For this, one can use the statistical test. The test statistic is
\[ \lambda:= 2(l_{p+q}-l_p)=2(\ln L_{p+q}-\ln L_{p})=2\ln\frac{L_{p+q}}{L_p}>0, \]
where all functions are calculated at the points of their maximums. Note \(L_{p+q}>L_p\) because \(L_{p+q}\) is calculated at maximum over all possible \(p+q\) values, while \(L_p\) may be understood as the maximum of the function of \(p+q\) variables over the first \(p\) variables with fixed last \(q\) variables equal to \(0\):
\[ \beta_1 \cdot z_1+ \ldots +\beta_p \cdot z_p + 0\cdot z_{p+1} + \ldots + 0\cdot z_{p+q} =\beta_1 \cdot z_1+ \ldots +\beta_p \cdot z_p. \]
The \(H_0\) hypotehsis is then that \(\beta_{p+1}+\ldots+\beta_{p+q}=0\). The test is \(\chi^2\) test with \(q\) degrees of freedom:
fit1 <- coxph(Surv(time, status == 2) ~ sex, data = lung)
fit2 <- coxph(Surv(time, status == 2) ~ sex + age, data = lung)

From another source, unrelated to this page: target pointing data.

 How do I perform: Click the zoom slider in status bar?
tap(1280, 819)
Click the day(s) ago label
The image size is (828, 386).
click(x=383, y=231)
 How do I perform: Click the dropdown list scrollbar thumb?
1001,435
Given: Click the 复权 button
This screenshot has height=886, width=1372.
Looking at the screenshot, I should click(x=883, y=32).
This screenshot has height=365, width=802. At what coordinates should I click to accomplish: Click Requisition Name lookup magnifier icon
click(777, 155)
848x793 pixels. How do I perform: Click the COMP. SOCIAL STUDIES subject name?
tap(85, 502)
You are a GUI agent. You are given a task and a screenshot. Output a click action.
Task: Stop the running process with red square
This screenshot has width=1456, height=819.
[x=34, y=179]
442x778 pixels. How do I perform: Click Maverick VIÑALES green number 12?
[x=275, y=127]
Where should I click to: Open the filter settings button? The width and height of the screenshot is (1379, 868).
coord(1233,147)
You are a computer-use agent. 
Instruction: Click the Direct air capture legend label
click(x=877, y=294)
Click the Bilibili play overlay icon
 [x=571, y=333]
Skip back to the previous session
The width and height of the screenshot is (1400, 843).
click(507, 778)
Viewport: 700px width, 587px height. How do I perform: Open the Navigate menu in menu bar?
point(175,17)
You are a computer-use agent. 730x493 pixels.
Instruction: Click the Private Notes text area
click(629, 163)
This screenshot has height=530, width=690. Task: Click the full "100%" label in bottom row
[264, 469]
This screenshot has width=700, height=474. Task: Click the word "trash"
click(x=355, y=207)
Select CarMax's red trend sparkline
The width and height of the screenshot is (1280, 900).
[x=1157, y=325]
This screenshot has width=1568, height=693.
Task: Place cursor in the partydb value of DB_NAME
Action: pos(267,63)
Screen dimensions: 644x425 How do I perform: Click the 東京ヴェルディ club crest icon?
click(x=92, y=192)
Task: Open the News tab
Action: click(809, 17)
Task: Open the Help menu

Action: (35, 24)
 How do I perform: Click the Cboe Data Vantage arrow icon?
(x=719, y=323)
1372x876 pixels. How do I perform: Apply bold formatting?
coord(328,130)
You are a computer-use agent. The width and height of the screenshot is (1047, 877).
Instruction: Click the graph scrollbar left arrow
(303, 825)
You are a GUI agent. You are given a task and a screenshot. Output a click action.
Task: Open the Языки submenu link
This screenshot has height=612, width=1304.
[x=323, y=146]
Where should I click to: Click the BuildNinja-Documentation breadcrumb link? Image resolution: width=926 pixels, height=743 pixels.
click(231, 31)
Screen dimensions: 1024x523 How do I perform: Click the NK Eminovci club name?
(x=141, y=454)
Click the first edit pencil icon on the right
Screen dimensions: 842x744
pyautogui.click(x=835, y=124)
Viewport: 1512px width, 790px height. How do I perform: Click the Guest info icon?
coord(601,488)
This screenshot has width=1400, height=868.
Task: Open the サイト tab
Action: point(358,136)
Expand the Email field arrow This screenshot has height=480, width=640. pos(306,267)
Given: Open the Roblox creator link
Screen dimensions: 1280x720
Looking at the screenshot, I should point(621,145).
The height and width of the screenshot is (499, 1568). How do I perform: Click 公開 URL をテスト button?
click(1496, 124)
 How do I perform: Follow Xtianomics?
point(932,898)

anova(fit1, fit2, test = "LRT")Analysis of Deviance Table
Cox model: response is Surv(time, status == 2)
Model 1: ~ sex
Model 2: ~ sex + age
loglik Chisq Df Pr(>|Chi|)
1 -744.59
2 -742.85 3.4895 1 0.06176 .
---
Signif. codes: 0 '***' 0.001 '**' 0.01 '*' 0.05 '.' 0.1 ' ' 1
The number \(0.06176\) is the \(p\)-value. Hence, if we need the (standard) \(5\)% significance level, we do not regect the null hypothesis (as \(0.06176>0.05\)), so there is some evidence that age affects the hazard (after accounting for sex factor), but it is not strong enough at the \(5\)% level.
4.2
Check if sex affects the hazard here, at the \(5\)% level.
Check you answer: the \(p\)-value is \(0.001669<0.05\), hence, we reject the null hypothesis that sex does not affect the hazard, i.e. after accounting for age, sex does significantly improve the model.